News/ 13 March 2019
The Week of the Festival: Littfest, Sweden
Like Rhymes Conjoin the World and Make It Whole: A review of Sara Hallström’s Jag vill att mina barn ska tillhöra (2015)
What does it mean to belong – to a place, to other people, to a professional role? Jag vill att mina barn ska tillhöra (‘I want my children to belong’), the fourth poetry collection by Swedish poet Sara Hallström, investigates the spaces bodies occupy as they interact, work and play in a room. Not any room, but the preschool, a place on the border between ‘care and world’ – the alliteration in ‘vård och värld’ belongs to those nuances that get lost in translation. And not any work, but the forming of children that someone else has left in your care, within a system of expectations and regulations, where ‘[b]odies soft with patchy warmth float between history, mass and movement’.
Sara Hallström was born in 1979 in Gothenburg, where she still lives after detours to Norway, Belgium and Scotland. Fifteen years have passed since her notable entrance to the Swedish poetry scene – her debut Vi måste ha protein (‘We must have protein’,2004) was nominated to the Borås tidning prize for debutants, while her second collection of poetry, Rötter smälter (‘Roots melt’, 2007), was awarded with the Mare Kandre Prize.
She then engaged in two collaborations with visual artists – Naini and the Sea of Wolves (2008) with photographer Trinidad Carrillo and Driva (‘Drift’, 2009) with illustrator Vanja Larberg – and published a third poetry collection, Torg, korg, eko (‘Square, basket, echo’, 2010), before the release of Jag vill att mina barn ska tillhöra in 2015. Hallström has not yet been translated into English, which means that all quotes in this review are my own translations.
During recent years, work critique has emerged as an important theme in Swedish literature.
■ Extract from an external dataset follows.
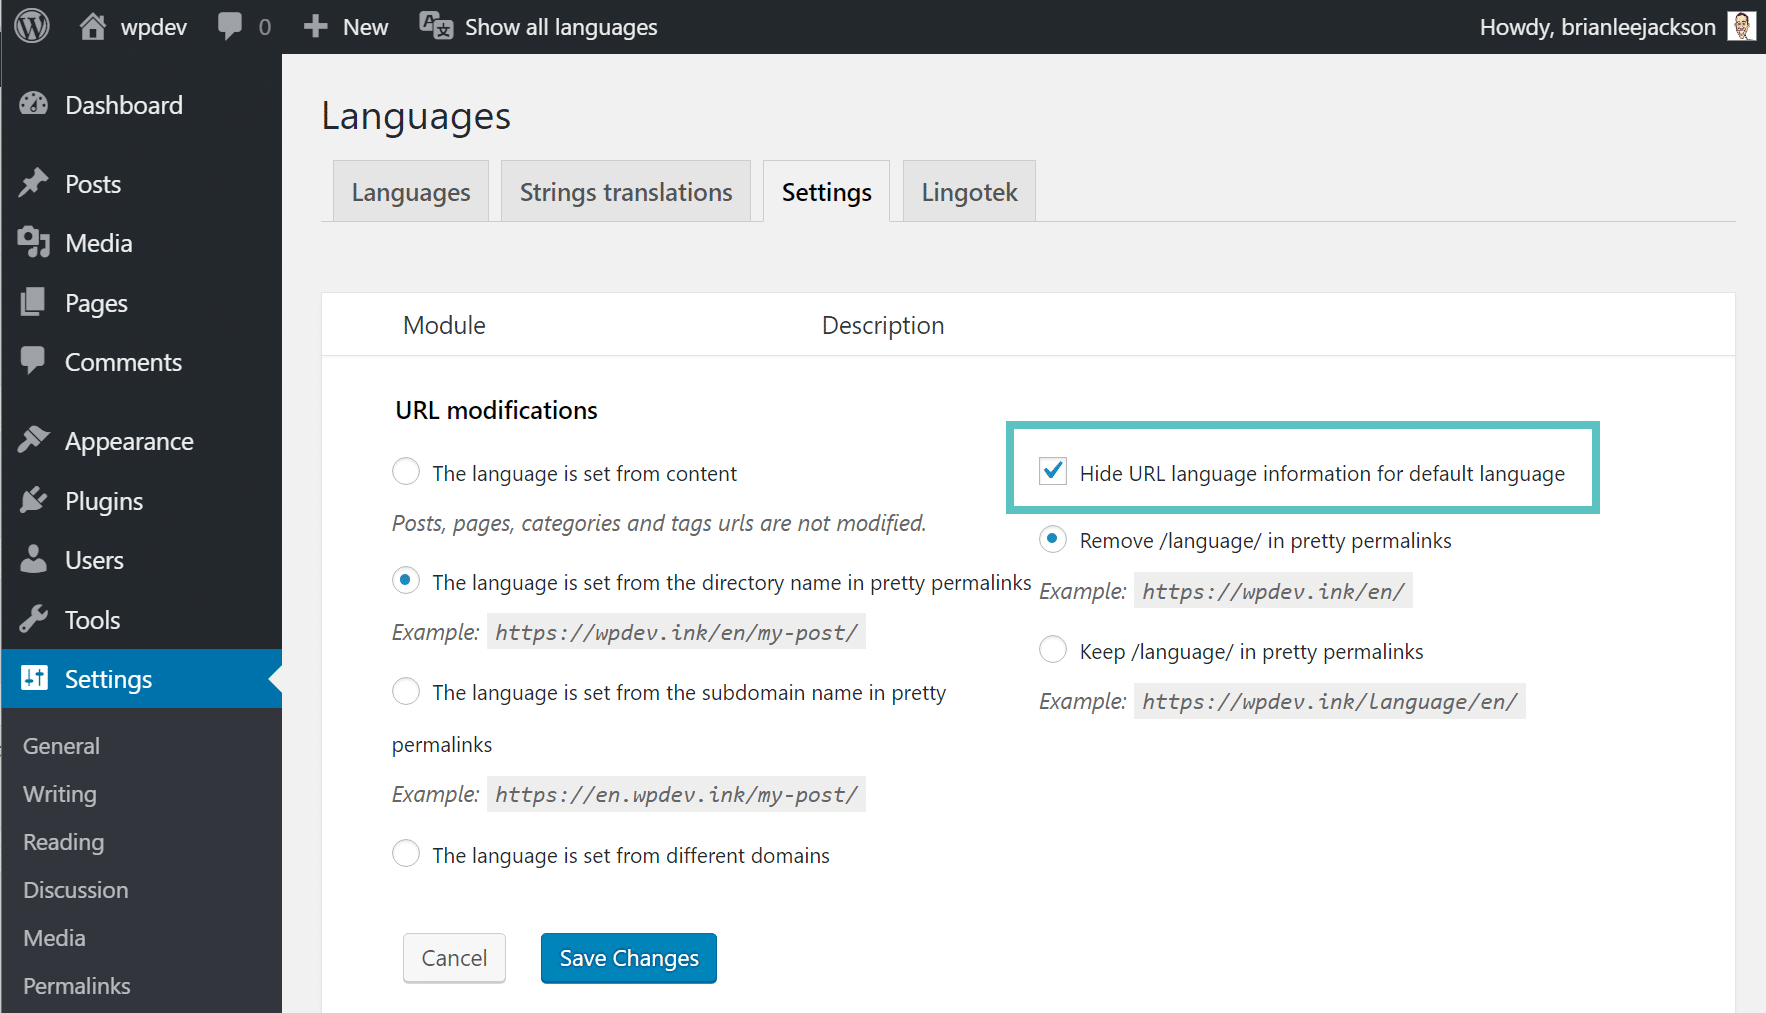Open Permalinks settings link
The image size is (1766, 1013).
76,985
This has been seen in nonfiction, especially in books by the sociologist Roland Paulsen, but mainly in fiction, both poetry and prose. Emil Boss, Johan Jönson and Marie Norin are a few examples of poets whose works have been influenced by, and helped influence, this trend. The preschool milieu has recently been poetically explored in Helene Rådberg’s Politiken (‘The Politique’, 2018), but while Rådberg comes closer to a classic socialistic critique of working conditions, Hallström rather resembles prosaists like Måns Wadensjö and Elise Karlsson. A fascination for how work organizes lives and time make the fiction of these three authors an investigation of the working subject and its act of submission, rather than of collective rebellion against the politics of work.
Besides being a poet, Hallström has studied preschool teaching and worked as a teacher in different environments. The Swedish preschool system begins after parental leave, when the child is about one year old, and continues until the child enters elementary school at six years of age. During the last decades, preschooling have shifted form, from day-care to actual schooling with a bigger focus on reading, writing and counting, but also on the development of values. This includes working against gender stereotypes, which is seen as controversial by conservative politicians and forms the school into a battle ground where traditions meet reform.
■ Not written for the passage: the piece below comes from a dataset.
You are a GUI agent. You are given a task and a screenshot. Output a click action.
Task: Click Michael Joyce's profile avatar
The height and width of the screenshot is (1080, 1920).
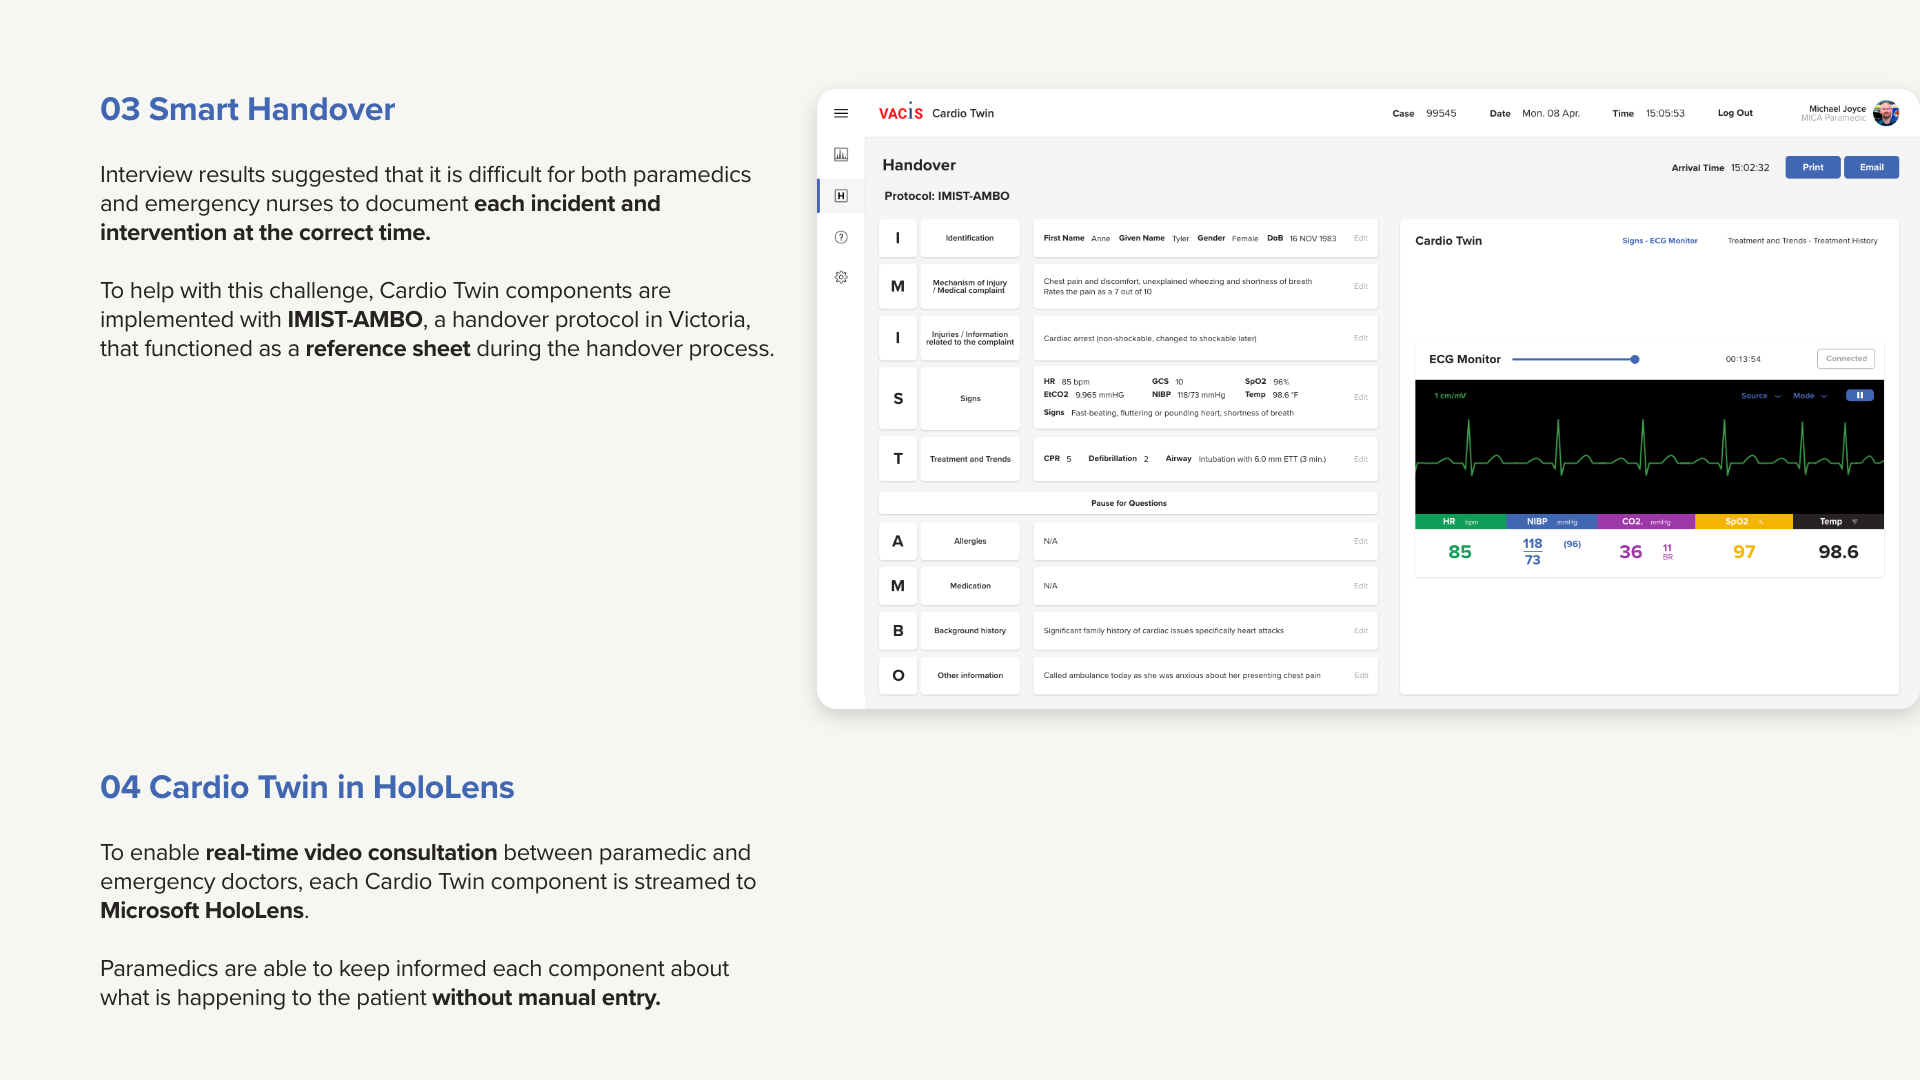1886,113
Hallström’s poetry has also before been inspired by gender theorists and artists – among them Audre Lorde, Luce Irigaray, Leslie Feinberg and Eve Kosofsky Sedgwick – and often dwelled on questions of gender, normality and identity. Here, the preschool appears as a ‘women’s land’ – 95% of Swedish preschool teachers are women – but also as an area where gender is handed down, formed and deformed, by ‘[t]he rhythm in a tale that was read before you were born’. Over all, Hallström is interested in what it means to teach and be taught, how ‘[s]ounds and colours that reach into the body never leave it’.
Through a combination of skilfully orchestrated poems and numerous blank pages, Hallström shows the ways in which we create rooms that then form us and our ways of taking (up) space. Rooms can become worlds of their own, with specific rules and professional roles, surrounded by borders that separate ‘the past from the present, / class from class, / body from thought, / you from me, / house from home’. Borders that also define the nation – and divide it from within:
Borders must exist here, because other places lack them.
Because they are too weak or too dangerous,
too unconsidered or too private,
borders must exist if there is to be a place to go to
Hallström writes that it is ‘a benefit to be disciplined’. An order appears, in the classroom as well as the poems, but an order that leaves room for play – and for song, described as a force that opens mouths and brings voices together. From focusing on love and care as an ordering of bodies and minds, a repetition of rhymes that ‘conjoins the world and makes it whole’ but also gets filled ‘with hate, aversion, silence’, Hallström’s poems develop into a vision of something else – something that does not fit into this scheme:
Eyes that see beyond rooms, floors and walls must be sick
Eyes that see through, eyes that claim to see through and further
Eyes that perceive song
They see what does not exist, they change colour through their sights
Don’t accept the diving lines of the room, refuse division,
combine impossible elements
Through its combination of borders and breakouts, this thin volume becomes a poetic world that is both chaotic and regulated, individual and common, private and public, playful – and fierce.
By Sebastian Lönnlöv
Article commissioned and edited by Versopolis' guest editor Helena Fagertun.